**Your objective**
Retype everything from the line containing "The image size is (1280, 881)." down to the line containing "Action: tap(725, 792)", keeping both of those lines, and leave the pictures out.
====== Material shown
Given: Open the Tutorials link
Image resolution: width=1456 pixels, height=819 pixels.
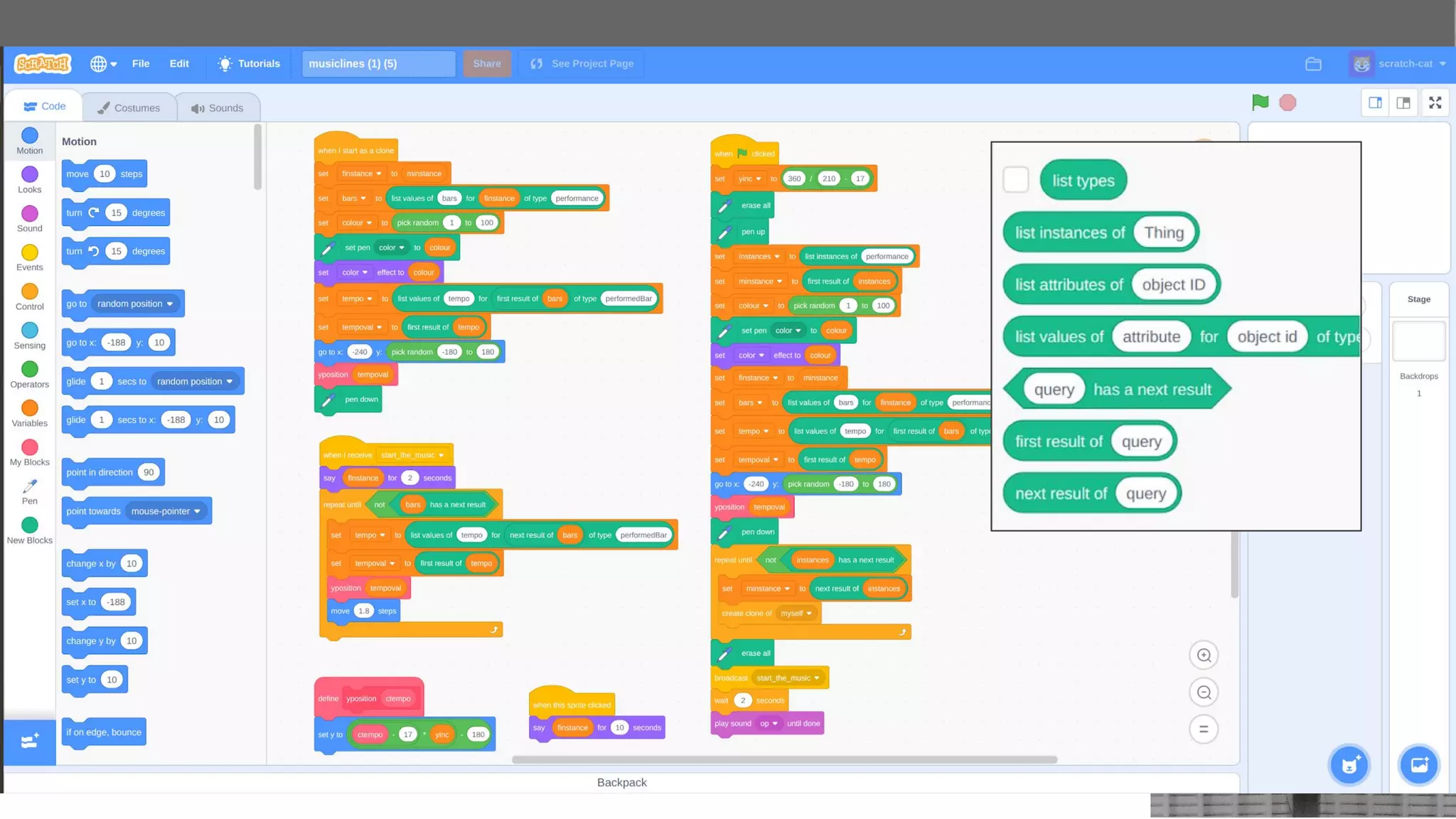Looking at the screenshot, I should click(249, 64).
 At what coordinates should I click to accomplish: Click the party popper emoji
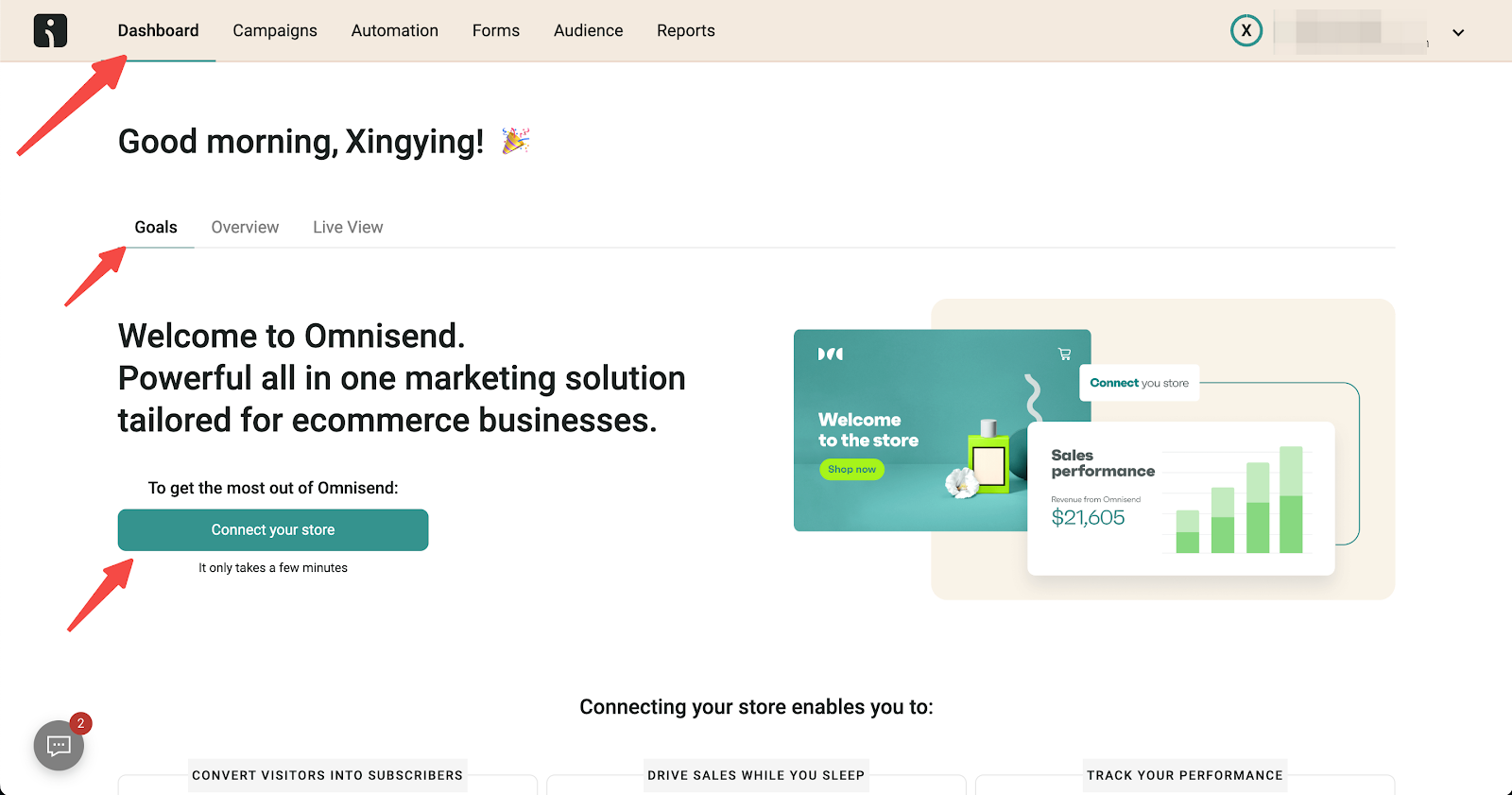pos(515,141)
============
====== Material shown
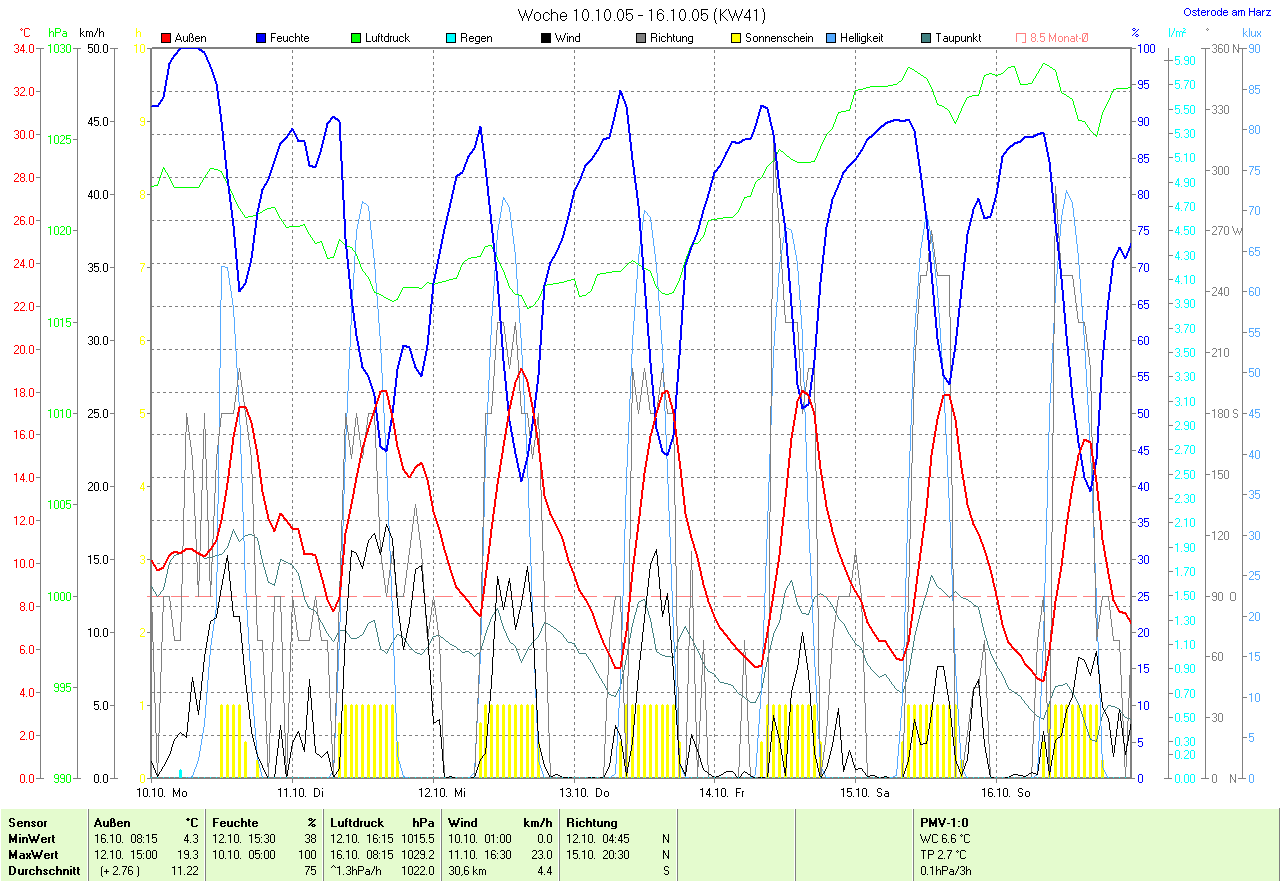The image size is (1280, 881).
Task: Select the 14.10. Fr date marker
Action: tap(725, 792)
============
====== Material shown
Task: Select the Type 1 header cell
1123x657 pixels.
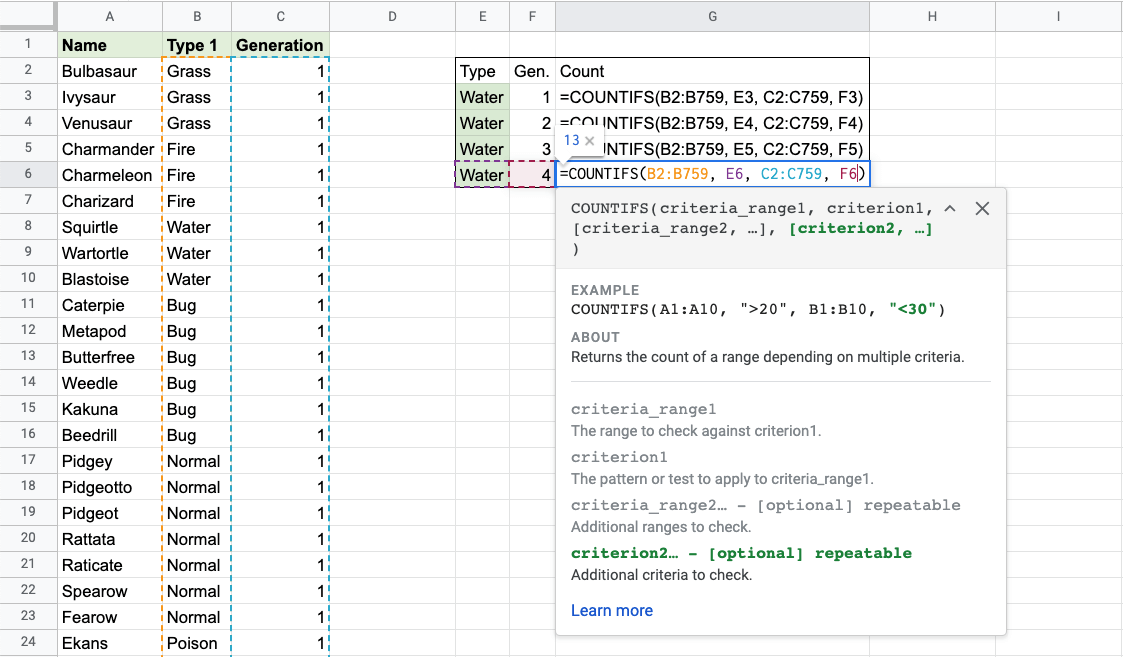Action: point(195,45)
============
**Complete output**
The image size is (1280, 881).
Task: Select the 14.10. Fr date marker
Action: tap(725, 792)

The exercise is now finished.